[Word and element locating data]
※ ※ ※

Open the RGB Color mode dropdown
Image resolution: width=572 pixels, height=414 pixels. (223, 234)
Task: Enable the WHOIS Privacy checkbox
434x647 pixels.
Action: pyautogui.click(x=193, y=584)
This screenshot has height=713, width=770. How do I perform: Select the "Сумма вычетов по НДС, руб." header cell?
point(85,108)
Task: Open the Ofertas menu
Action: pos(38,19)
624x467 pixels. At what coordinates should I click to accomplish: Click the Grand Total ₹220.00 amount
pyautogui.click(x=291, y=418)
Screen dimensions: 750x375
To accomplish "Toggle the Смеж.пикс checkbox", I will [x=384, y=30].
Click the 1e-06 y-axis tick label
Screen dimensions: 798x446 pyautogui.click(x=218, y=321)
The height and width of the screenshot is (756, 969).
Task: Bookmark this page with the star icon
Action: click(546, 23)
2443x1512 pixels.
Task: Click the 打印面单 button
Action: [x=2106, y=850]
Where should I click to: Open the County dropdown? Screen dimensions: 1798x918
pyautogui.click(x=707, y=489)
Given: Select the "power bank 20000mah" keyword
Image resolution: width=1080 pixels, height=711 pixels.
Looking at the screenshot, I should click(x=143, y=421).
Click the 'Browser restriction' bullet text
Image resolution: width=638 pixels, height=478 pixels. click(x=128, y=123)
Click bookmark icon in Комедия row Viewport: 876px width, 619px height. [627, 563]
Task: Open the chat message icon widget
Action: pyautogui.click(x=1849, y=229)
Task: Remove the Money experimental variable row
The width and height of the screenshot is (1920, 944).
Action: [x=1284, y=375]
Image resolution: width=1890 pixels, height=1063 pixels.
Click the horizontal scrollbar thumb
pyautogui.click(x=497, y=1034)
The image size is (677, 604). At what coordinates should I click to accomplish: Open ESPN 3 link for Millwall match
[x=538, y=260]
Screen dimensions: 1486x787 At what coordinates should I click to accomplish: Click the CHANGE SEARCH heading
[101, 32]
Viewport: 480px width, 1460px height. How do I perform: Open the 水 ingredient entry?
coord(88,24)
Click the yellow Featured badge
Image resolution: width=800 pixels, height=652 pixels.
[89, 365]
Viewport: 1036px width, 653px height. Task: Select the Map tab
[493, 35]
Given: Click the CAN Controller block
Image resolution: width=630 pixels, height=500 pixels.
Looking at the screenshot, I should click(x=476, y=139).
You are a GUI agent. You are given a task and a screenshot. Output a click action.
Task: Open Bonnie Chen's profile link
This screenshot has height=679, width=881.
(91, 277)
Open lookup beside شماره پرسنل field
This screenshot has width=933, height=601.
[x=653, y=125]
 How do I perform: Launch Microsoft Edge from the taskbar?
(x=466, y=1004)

※ ※ ※

- **REQUIRED WORK**
Quote the rows above word for word, from the start of the rows through the line containing "Looking at the screenshot, I should click(x=143, y=421).", including both ends.

- **RESULT**
Open the RGB Color mode dropdown
Image resolution: width=572 pixels, height=414 pixels. (223, 234)
Task: Enable the WHOIS Privacy checkbox
434x647 pixels.
Action: pyautogui.click(x=193, y=584)
This screenshot has height=713, width=770. How do I perform: Select the "Сумма вычетов по НДС, руб." header cell?
point(85,108)
Task: Open the Ofertas menu
Action: pos(38,19)
624x467 pixels. At what coordinates should I click to accomplish: Click the Grand Total ₹220.00 amount
pyautogui.click(x=291, y=418)
Screen dimensions: 750x375
To accomplish "Toggle the Смеж.пикс checkbox", I will [x=384, y=30].
Click the 1e-06 y-axis tick label
Screen dimensions: 798x446 pyautogui.click(x=218, y=321)
The height and width of the screenshot is (756, 969).
Task: Bookmark this page with the star icon
Action: click(546, 23)
2443x1512 pixels.
Task: Click the 打印面单 button
Action: [x=2106, y=850]
Where should I click to: Open the County dropdown? Screen dimensions: 1798x918
pyautogui.click(x=707, y=489)
Given: Select the "power bank 20000mah" keyword
Image resolution: width=1080 pixels, height=711 pixels.
Looking at the screenshot, I should click(x=143, y=421).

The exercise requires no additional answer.